Ken Shoulders ; The Man Who Made Black Holes

  • You might like this paper axil, a very good description of charge clusters.


    http://www.lenr-canr.org/acrobat/ChiceaDelectroncl.pdf


    The size of the space that is identified to hold 10^8 to 10^13 electons is 1.9x10^29 m-3. The impossibility to confine this density of an aggregation of electrons is a consequence of the coulomb barrier.


    But LENR theorists wrongly insist that extremely high concentrations of electrons are possible. This paper uses the force that such a purported extreme concentration of electrons would trigger the fusion of deuterium. At the time that this paper was written, protium fusion was not widely recognized. This protium fusion is not possible. This removes the basic assumption of fusion as a cause of LENR as put forth by this paper.

  • On E-Cat world a person posted this video, suggesting that it was done by me356:

    https://streamable.com/fh9t8


    It looks like there might be a short gap across which a relatively powerful plasma by high current arc discharge is made.


    Anyway, coincidentally this is roughly how I imagined that a "contained, controlled short circuit" -kind of device could be. It wouldn't have to be fancy. Once metals start vaporizing in the gap, the electrical resistance would decrease dramatically and current would have to be increased to keep it going.


    Practically speaking, how dangerous, what kinds of danger would a similar device pose?

  • The tube looks like alumina, If so the temperature is less that 2000C. To be comparable to the QX, the operating temperature would need to get beyond the vapor temperature of aluminum. It is too bad that all this testing is secret.

  • Mats Lewan is said to have seen the QX produce deep blue color when running at 100%. Even at 30%, the QX produces light at between 400 to 500 nm that I saw recorded with my own eyes recorded on the spectrograph as seen in the video. I don't beleive the info on light production that is coming from Rossi. That info might be self serving. Rossi might be seeing what he wants to see. Rossi says that the light produced was measured at 1100nm. This is infrared light and is not even visible. How can Rossi get a valid blackbody heat reading when the QX is running at 30% power level? Those people who were witnesses at the Demo should have reacted to this discontinuity in logic during the demo in real time. I would have liked to have heard the explanation offered by Rossi. Am I looking at this situation correctly?

    cleardot.gif

  • axil

    Materials other than alumina or similar ceramics would be outside the realm of home-made testing. However, not even a diamond crystal tube (insulator) would be able to sustain such a plasma for too long. Pulsed operation is assumed in all cases.

  • axil

    Materials other than alumina or similar ceramics would be outside the realm of home-made testing. However, not even a diamond crystal tube (insulator) would be able to sustain such a plasma for too long. Pulsed operation is assumed in all cases.

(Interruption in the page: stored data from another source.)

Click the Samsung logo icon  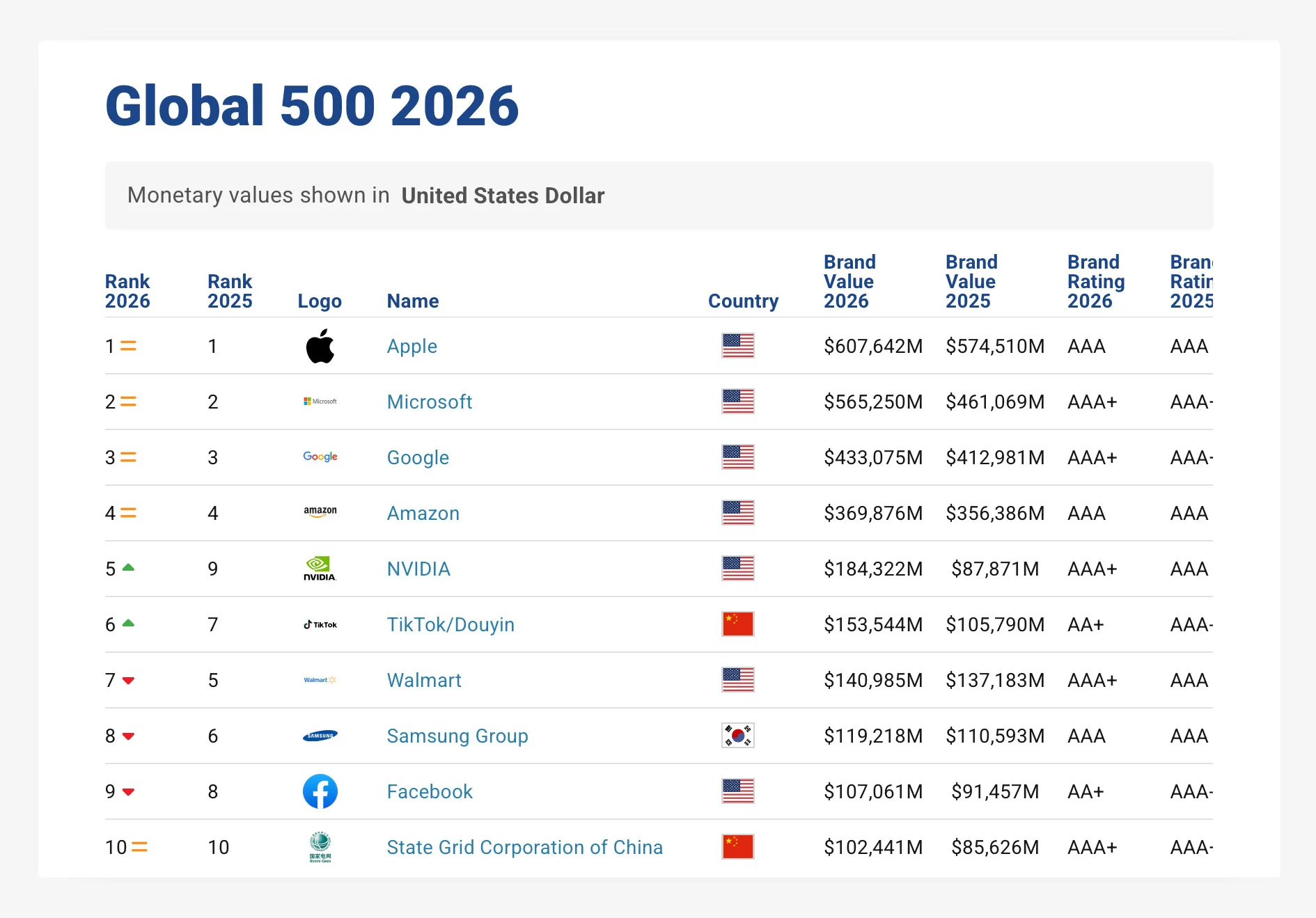click(320, 736)
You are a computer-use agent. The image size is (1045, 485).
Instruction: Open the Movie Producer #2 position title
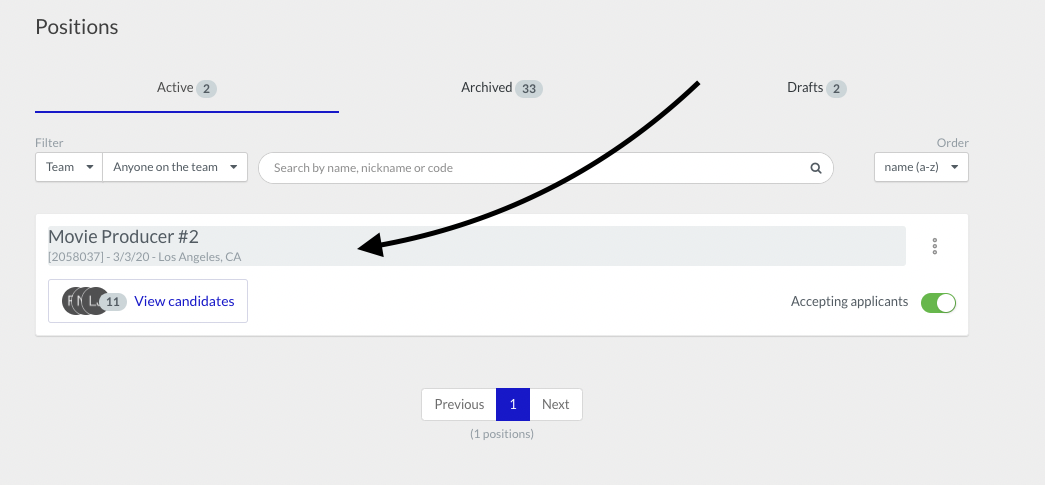pyautogui.click(x=124, y=237)
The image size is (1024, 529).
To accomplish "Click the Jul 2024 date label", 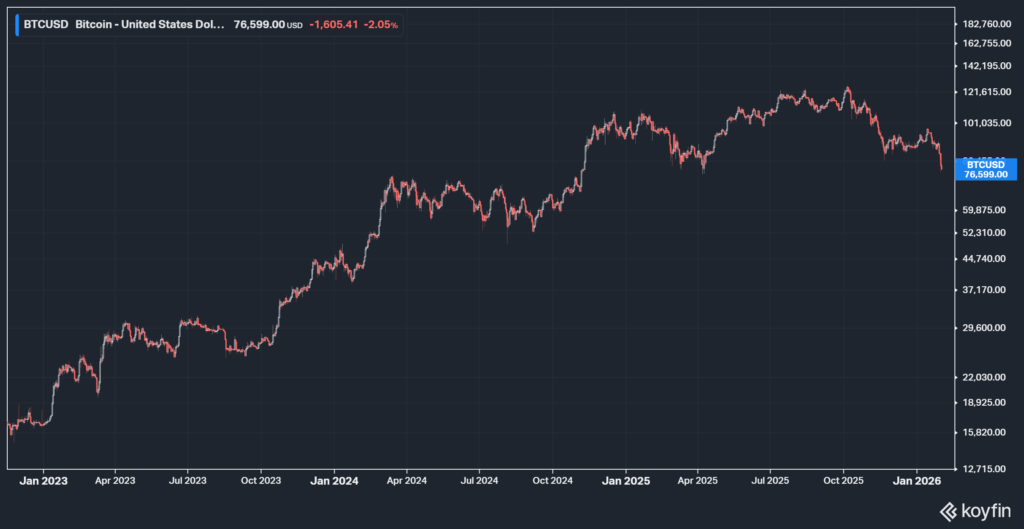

    https://www.americanelements.c…n-nitride-tube-10043-11-5




    Melting Point

    2973 °C


    American Elements manufacturers hot-pressed Boron Nitride Tubes in numerous standard diameters and thicknesses; custom sizes and shapes can also be produced. American Elements can produce materials to custom specifications by request,


    20170103101102_71281.jpg

  • Rossi stated a couple of times he had to invent new materials in order to be able to operate his quark. Does anybody here believe this BS? How can he be able to do things that no one else on Earth was able to do so far? Create super materials that easily can manage thousands of degree C?

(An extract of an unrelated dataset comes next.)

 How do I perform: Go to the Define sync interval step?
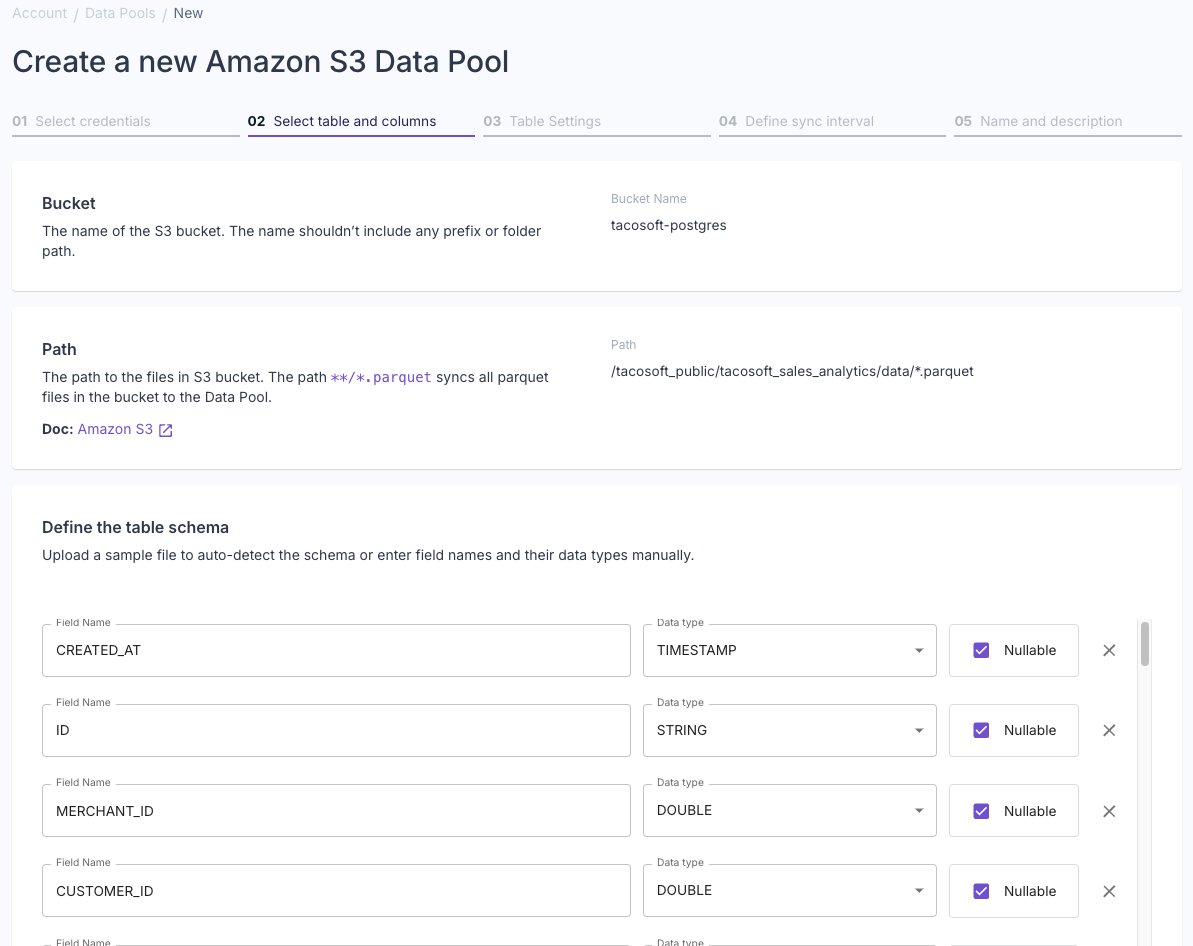tap(797, 121)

    He with his homedepot and radioshack handdmade stuff - it is so hilarious. In Germany there is a colloquial term for such things: Was für ein Quark! or Was für ein Käse! (= what a rubbish). ...

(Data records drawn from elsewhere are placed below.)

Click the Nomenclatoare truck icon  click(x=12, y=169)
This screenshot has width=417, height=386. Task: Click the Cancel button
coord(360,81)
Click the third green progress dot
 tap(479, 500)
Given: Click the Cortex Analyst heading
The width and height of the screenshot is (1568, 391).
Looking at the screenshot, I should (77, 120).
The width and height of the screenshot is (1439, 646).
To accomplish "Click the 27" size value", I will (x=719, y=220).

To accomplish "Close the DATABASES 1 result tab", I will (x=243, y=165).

  • I brought that video up as an idea for testing inexpensively with readily available materials the possible formation of Ken Shoulders' EVOs, not to replicate the stated performance of Rossi's QuarkX.

  • Rossi stated a couple of times he had to invent new materials in order to be able to operate his quark. Does anybody here believe this BS? How can he be able to do things that no one else on Earth was able to do so far? Create super materials that easily can manage thousands of degree C?

    He with his homedepot and radioshack handdmade stuff - it is so hilarious. In Germany there is a colloquial term for such things: Was für ein Quark! or Was für ein Käse! (= what a rubbish). ...


    I can't find a capillary tube that can handle a temperature of 3000C and is an insulator, That tube might be the new material that that Rossi was referring to. .

  • Rossi said something like this: "I had to invent new materials", not: "I had to search for and use such new materials"....


    Could Rossi have written a spec to a vendor so that this custom product is used in the Reactor build? Builders or systems integrators do not manufacture their own custom parts, they subcontract them out to an expert fabricator.

    • Official Post

    Materials other than alumina or similar ceramics would be outside the realm of home-made testing.


    Quartz would probably be ok. Same m.p. as Alumina more or less, but the envelope temperature would depend on the duty cycle, at 5-10% on with plenty of off time such a tube would/should survive. After all, quartz envelopes survive tungsten-halogen filaments at 100% duty for thousands of hours, admittedly with a much larger surface area and internal convection cooling.

  • Alan Smith

    Hopefully with possibly several amperes of current being passed through a plasma formed by the particles vaporized inside the gap (according to the idea, at least: highest current possible through the smallest volume possible), off the shelf quartz glass bulbs/tubes would be safe enough to use.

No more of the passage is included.